** Start of Given passage **

In a way, the dinner was a sort of combination of two cultures, North American and Indian.

Not wanting to heat up the kitchen by booting up the stove-top to boil a large pot of water to cook corn, we cut the fresh Ontario cobs in half and with only a half-cup of water cooked them in the Instapot: it took just a few minutes and was both water- and heat-efficient.

Then, I dropped a knob of butter into the hot pot and swirled the corn to coat it. They ended up on the barbecue for a few minutes to finish — where a half-dozen chicken legs had been slowly cooking for 15 or so minutes.

Tandoor oven and chicken (Photo/Andrew Coppolino).

As one of the “three sisters,” corn has a long history in North American, and I’d loosely call the chicken “tandoori” in style, even though the legs were not cooked in the rocking hot tandoor oven that is a feature of Indian restaurants.

With such equipment, seasoned, skewered food is lowered into the round clay oven and cooks quickly and beautifully. Naan is similarly placed onto a small “pillow” and set against the tandoor oven wall — to delicious result.

I, of course, don’t have a tandoor oven, so the closest to tandoori chicken I could get was in the seasoning, from ground coriander and cumin to the Indian spice blend garam masala and several other spices (I didn’t have yogurt to add to the marinade).

The chicken had been marinading for about an hour, and when it was finished on the barbecue the corn had gotten just a slight roasting. It then got a generous sprinkling of salt.

The meal was simple and trouble-free and completed by a pint of beer. The only thing missing was the storm.

** End of Given passage **

Transcribe the dinner write-up word for word, everything from "Tandoor oven and" down to "of Indian restaurants.".

** Start of Supplied material **

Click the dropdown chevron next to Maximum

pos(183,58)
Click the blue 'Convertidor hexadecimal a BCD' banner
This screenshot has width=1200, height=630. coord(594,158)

** End of Supplied material **

§ Task result:
Tandoor oven and chicken (Photo/Andrew Coppolino).

As one of the “three sisters,” corn has a long history in North American, and I’d loosely call the chicken “tandoori” in style, even though the legs were not cooked in the rocking hot tandoor oven that is a feature of Indian restaurants.